Por: GIFE| 11º Congresso GIFE| 10/08/2020

A persistência de desigualdades históricas, os efeitos disruptivos das novas tecnologias, as pressões crescentes pelo equilíbrio ambiental, os desafios para a consolidação de uma cultura de doação no Brasil, a emergência de novos conflitos que ameaçam os fundamentos da coexistência cidadã e da vida democrática e o papel dos investimentos de impacto, da filantropia, das empresas, do poder público e da sociedade civil organizada para construir o futuro que queremos. Estes foram alguns dos debates que permearam a Semana do Investimento Social.

Realizado de 3 a 7 de agosto, o evento online marcou o início de um trilho de atividades que culminará na realização do encontro presencial do 11º Congresso GIFE, em março de 2021.

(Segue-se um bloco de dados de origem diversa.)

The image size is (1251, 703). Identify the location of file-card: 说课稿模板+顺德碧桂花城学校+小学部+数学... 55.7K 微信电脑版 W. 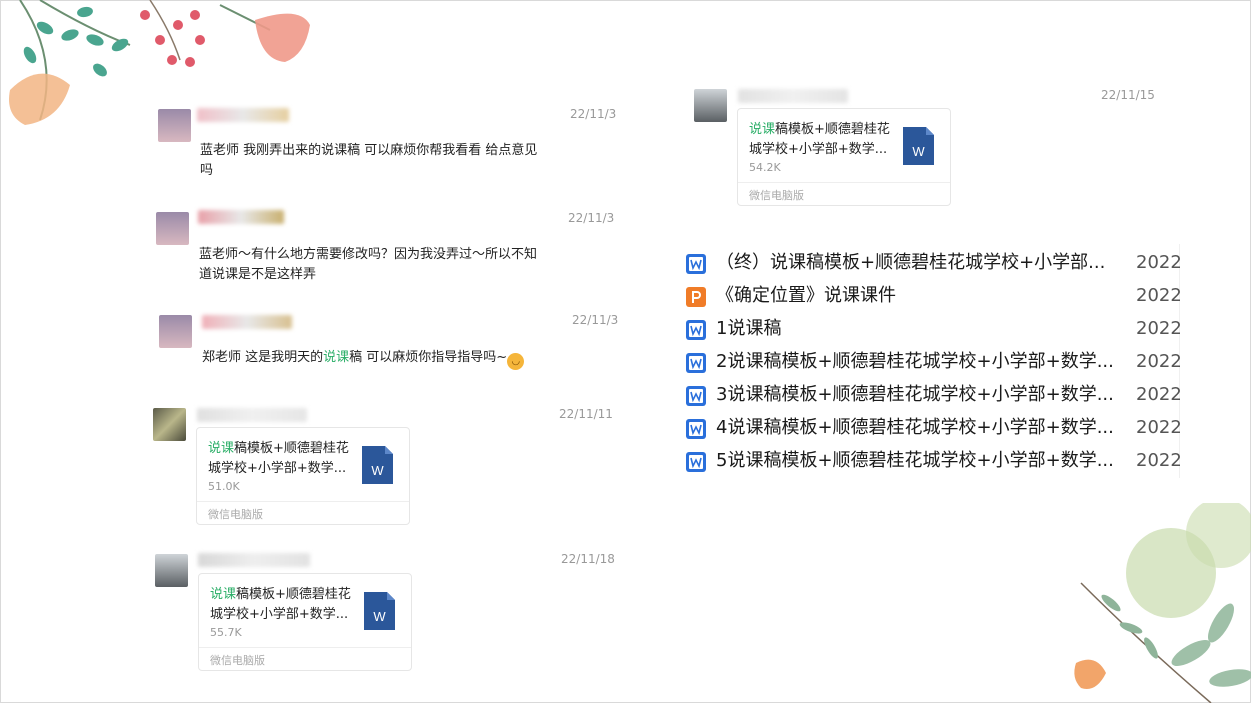
(305, 622).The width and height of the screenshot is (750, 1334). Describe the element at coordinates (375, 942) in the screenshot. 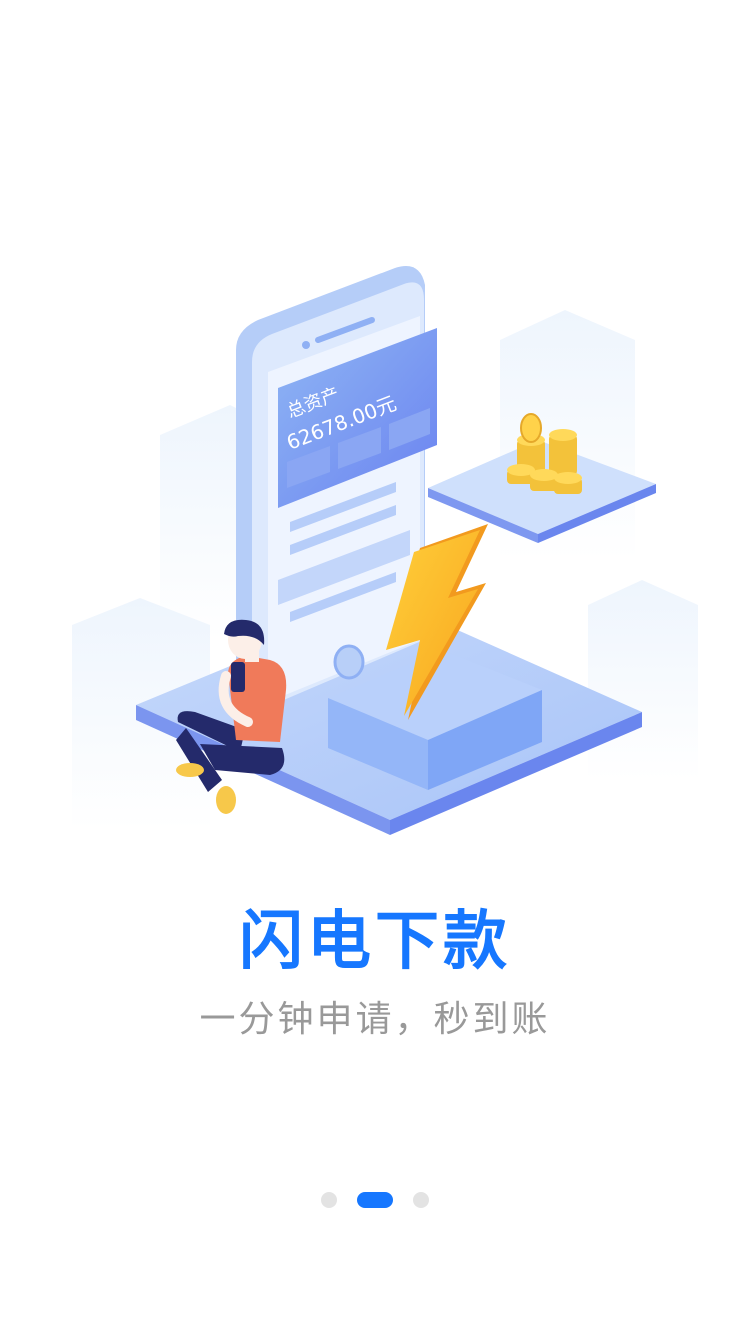

I see `slide-title: 闪电下款` at that location.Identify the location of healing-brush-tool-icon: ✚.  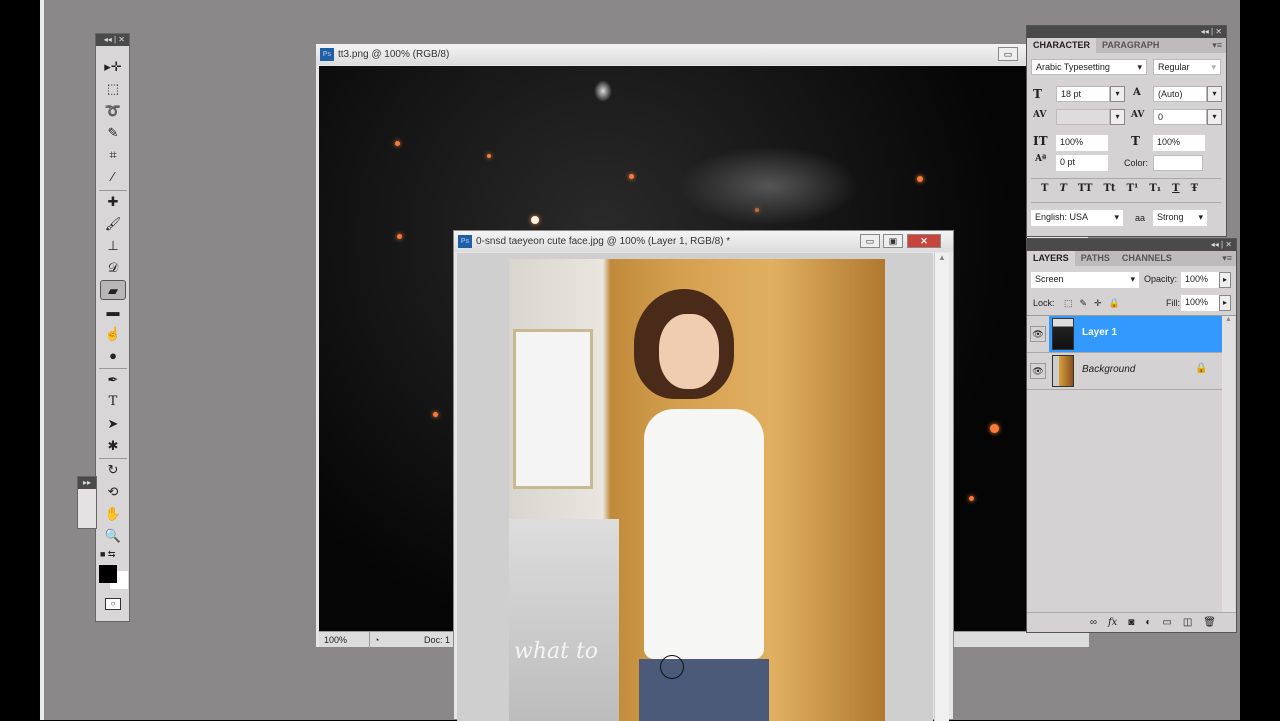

“Fronteiras da Ação Coletiva”, tema do Congresso, foi também o que abriu os trabalhos da Semana a fim de provocar o debate sobre os desafios e as inspirações, no Brasil e no mundo, que convocam a sociedade ao aprofundamento das capacidades de ação pública e à reflexão sobre as transformações necessárias para a construção do futuro.

Neca Setubal, presidente dos conselhos do GIFE e da Fundação Tide Setubal, lembrou que a pandemia tem descortinado desigualdades históricas no país, assim como a importância das políticas públicas intersetoriais e territoriais e das lideranças comunitárias para enfrentá-las.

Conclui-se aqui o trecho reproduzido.